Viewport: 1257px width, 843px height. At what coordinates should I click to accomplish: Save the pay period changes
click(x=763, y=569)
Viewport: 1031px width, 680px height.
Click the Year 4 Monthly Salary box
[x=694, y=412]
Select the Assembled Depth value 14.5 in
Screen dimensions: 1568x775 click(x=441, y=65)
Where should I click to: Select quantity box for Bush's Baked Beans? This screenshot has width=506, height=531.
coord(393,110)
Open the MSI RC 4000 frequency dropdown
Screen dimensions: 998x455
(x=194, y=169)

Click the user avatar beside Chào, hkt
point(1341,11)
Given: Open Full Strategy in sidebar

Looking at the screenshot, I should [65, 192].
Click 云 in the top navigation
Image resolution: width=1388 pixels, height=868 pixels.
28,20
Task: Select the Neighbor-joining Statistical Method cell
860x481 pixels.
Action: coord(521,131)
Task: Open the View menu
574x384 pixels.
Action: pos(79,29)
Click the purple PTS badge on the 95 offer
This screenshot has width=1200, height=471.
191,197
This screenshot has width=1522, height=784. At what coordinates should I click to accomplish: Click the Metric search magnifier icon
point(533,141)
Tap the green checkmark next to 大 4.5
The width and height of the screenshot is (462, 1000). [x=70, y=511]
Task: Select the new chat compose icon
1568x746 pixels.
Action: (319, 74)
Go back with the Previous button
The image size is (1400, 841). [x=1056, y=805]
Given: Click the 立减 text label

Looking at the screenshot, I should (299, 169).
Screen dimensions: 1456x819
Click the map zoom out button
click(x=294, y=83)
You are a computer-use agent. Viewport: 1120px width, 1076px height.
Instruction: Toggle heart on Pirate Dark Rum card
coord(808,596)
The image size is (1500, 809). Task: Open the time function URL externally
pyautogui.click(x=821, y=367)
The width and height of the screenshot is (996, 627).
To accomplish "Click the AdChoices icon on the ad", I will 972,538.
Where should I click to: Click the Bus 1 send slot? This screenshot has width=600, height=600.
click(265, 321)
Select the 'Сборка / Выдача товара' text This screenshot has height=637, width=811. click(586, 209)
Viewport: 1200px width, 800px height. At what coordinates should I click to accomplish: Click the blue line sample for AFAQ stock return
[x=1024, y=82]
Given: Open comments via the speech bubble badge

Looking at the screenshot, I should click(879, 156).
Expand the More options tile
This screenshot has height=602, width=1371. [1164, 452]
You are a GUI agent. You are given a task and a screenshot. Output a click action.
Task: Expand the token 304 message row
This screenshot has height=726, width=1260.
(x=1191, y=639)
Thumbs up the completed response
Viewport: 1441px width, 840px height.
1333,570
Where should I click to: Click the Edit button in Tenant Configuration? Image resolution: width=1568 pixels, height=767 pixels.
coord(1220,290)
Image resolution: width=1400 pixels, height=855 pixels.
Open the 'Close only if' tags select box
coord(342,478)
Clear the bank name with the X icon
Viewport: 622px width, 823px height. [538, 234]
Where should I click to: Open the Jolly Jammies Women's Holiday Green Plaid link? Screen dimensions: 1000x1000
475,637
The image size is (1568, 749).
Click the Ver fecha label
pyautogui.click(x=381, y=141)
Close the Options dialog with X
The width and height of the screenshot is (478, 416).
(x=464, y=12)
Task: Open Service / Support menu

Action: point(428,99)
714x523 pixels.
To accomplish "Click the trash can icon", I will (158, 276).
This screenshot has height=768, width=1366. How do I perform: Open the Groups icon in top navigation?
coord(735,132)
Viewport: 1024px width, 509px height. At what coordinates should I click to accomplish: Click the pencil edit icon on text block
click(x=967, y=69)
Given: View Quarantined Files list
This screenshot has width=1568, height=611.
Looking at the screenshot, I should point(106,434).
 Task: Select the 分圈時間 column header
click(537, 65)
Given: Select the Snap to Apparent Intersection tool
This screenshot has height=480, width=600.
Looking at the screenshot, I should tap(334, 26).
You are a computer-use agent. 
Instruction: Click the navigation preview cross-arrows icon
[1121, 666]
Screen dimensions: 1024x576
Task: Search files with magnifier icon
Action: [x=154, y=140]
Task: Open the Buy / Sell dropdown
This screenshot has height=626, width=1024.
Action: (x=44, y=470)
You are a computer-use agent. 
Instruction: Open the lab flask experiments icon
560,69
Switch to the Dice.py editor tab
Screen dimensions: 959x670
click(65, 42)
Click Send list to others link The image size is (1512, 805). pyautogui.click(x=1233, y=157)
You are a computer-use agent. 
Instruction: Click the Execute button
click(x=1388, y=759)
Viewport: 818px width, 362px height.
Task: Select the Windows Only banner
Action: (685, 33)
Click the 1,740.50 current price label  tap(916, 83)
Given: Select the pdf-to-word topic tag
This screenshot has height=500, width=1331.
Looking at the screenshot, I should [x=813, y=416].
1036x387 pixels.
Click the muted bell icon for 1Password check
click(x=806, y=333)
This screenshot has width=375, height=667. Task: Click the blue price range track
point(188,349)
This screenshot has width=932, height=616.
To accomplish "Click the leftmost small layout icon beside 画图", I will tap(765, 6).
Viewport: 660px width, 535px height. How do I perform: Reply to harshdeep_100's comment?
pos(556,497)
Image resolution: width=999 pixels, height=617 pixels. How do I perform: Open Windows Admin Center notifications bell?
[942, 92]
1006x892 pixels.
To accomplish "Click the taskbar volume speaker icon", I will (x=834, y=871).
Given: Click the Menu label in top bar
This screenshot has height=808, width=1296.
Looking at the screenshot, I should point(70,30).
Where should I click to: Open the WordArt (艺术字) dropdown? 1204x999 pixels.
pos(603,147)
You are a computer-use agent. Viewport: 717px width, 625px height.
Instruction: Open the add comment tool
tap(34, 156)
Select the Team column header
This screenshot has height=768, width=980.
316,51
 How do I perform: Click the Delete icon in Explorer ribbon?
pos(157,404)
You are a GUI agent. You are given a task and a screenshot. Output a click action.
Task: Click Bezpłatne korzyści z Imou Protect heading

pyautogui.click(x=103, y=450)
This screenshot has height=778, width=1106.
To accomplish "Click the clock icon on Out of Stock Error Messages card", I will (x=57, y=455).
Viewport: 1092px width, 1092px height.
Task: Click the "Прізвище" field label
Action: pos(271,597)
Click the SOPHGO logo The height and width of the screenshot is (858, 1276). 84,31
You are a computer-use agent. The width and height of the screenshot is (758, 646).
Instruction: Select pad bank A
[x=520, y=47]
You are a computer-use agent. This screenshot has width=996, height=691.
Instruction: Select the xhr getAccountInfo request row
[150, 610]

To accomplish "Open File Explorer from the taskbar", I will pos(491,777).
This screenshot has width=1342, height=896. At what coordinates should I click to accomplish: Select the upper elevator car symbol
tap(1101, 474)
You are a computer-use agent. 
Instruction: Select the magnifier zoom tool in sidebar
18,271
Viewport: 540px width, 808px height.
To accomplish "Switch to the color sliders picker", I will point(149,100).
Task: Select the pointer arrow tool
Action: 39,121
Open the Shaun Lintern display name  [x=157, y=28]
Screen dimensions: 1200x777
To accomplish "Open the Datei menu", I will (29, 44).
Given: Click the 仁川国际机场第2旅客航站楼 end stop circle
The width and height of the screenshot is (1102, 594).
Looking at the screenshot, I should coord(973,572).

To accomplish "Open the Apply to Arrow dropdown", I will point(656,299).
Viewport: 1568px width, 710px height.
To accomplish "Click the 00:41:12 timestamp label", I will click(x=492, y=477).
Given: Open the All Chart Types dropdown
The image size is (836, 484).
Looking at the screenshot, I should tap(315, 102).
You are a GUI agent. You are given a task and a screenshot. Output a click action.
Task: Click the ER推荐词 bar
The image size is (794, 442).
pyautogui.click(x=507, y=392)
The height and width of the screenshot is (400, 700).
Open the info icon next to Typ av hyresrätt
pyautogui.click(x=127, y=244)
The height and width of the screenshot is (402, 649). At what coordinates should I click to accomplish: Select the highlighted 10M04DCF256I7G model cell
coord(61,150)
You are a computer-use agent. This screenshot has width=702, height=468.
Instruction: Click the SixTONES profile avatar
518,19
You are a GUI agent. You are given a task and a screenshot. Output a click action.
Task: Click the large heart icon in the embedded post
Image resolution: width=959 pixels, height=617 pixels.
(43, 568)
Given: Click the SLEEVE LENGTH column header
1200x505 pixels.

WHAT TO DO
Output the lines from the records exactly as they appear, starting with the line that contains "I will point(656,299)." and going on through the line that contains "will click(x=492, y=477).".

CORRECT RESPONSE
To accomplish "Open the Apply to Arrow dropdown", I will point(656,299).
Viewport: 1568px width, 710px height.
To accomplish "Click the 00:41:12 timestamp label", I will click(x=492, y=477).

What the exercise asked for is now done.